Genetic parameters of piglet survival and birth weight from a two-generation crossbreeding experiment under outdoor conditions designed to disentangle direct and maternal effects

Sustainable Livestock Systems Group, Scottish Agricultural College, West Mains Road, Edinburgh EH9 3JG, United Kingdom.
Journal of Animal Science (Impact Factor: 2.11). 12/2009; 88(4):1276-85. DOI: 10.2527/jas.2009-2287
Source: PubMed


Multivariate Bayesian linear-threshold models were used to estimate genetic parameters of peri- and postnatal piglet survival and individual birth weight of piglets reared under outdoor conditions. Data of 21,835 individual piglet observations were available from a 2-generation crossbreeding experiment selected for direct and maternal genetic effects of postnatal piglet survival on piglet and dam levels, respectively. In the first generation, approximately one-half of the Landrace sires used were selected for large or average breeding values of maternal genetic effects on postnatal piglet survival, whereas in the second generation the Large White sires used were selected for direct genetic effects of the same trait.

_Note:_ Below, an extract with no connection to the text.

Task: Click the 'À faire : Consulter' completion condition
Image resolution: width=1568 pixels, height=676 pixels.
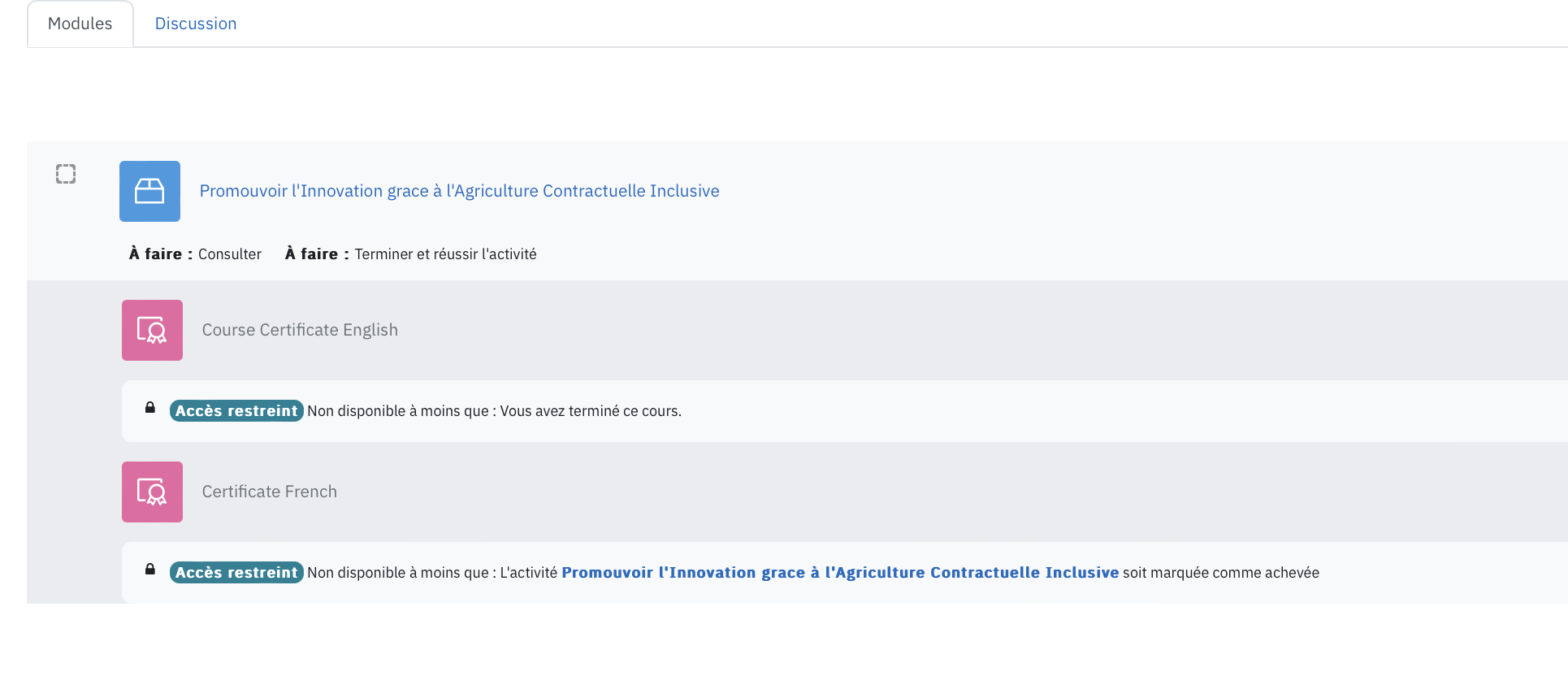Action: [195, 254]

Estimates of direct and maternal heritability were 0.21 and 0.15, 0.24 and 0.14, and 0.36 and 0.28 for piglet survival at birth and during the nursing period, and individual birth weight, respectively. In particular, direct heritabilities are substantially larger than those from the literature estimated for indoor-reared piglets, suggesting that genetic effects of these traits are substantially greater under outdoor conditions. Direct or maternal genetic correlations between survival traits or with birth weight were small (ranging from 0.06 to 0.17), indicating that peri- and postnatal survival are genetically under rather different control, and survival was only slightly positively influenced by birth weight. There were significant (P < 0.05) negative genetic correlations between direct and maternal genetic effects within each of the analyzed traits ranging from -0.36 to -0.45, which have to be considered when selecting for piglet survival. Adjustment of traits for litter size or inclusion of genetic groups showed insignificant effects on the magnitude of the estimated genetic parameters. The magnitude of genetic parameters suggested that there is substantial potential for genetic improvement of survival traits and birth weight in direct and maternal genetic effects, especially when piglets are kept under outdoor conditions.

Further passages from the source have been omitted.